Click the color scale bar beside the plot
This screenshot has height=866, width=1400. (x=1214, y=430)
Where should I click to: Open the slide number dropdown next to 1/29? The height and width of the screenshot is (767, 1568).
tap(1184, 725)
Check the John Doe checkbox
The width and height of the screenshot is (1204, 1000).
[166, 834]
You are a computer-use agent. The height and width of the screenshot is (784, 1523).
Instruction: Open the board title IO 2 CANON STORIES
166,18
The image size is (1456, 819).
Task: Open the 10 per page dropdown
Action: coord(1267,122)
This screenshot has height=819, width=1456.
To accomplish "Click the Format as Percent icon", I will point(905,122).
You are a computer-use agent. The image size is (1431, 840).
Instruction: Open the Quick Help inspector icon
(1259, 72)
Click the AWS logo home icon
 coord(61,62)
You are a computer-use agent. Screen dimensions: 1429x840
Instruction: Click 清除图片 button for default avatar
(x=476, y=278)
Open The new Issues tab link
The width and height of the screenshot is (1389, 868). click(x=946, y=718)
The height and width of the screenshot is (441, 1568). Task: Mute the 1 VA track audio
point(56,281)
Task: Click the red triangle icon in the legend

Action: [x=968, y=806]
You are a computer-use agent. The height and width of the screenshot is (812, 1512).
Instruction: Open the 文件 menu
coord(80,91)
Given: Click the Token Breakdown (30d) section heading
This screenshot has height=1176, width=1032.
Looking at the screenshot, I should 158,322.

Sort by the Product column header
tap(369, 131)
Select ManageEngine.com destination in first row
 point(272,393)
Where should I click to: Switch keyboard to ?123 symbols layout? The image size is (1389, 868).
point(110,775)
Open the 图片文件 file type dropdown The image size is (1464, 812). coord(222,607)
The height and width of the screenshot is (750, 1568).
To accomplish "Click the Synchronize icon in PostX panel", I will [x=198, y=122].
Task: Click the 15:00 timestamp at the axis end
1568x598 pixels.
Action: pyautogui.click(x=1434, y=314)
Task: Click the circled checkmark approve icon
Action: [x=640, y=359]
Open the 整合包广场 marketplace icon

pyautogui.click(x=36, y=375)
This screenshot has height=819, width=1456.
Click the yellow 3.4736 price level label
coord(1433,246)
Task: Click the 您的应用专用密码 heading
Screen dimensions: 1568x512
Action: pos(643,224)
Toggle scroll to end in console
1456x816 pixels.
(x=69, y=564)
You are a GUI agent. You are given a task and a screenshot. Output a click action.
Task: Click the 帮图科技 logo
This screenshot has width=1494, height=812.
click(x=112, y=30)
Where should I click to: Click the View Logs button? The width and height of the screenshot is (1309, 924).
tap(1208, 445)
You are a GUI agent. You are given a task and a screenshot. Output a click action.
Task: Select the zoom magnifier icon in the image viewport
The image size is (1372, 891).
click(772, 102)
□ □ □ □ □ □ □
• _Action item_:
Both ends count here. Reproduce exactly the lines from the one containing "Where should I click to: Click" through the end of the listing.

• _Exercise response_:
Where should I click to: Click the View Logs button? The width and height of the screenshot is (1309, 924).
tap(1208, 445)
You are a GUI agent. You are given a task and a screenshot. Output a click action.
Task: Select the zoom magnifier icon in the image viewport
The image size is (1372, 891).
click(772, 102)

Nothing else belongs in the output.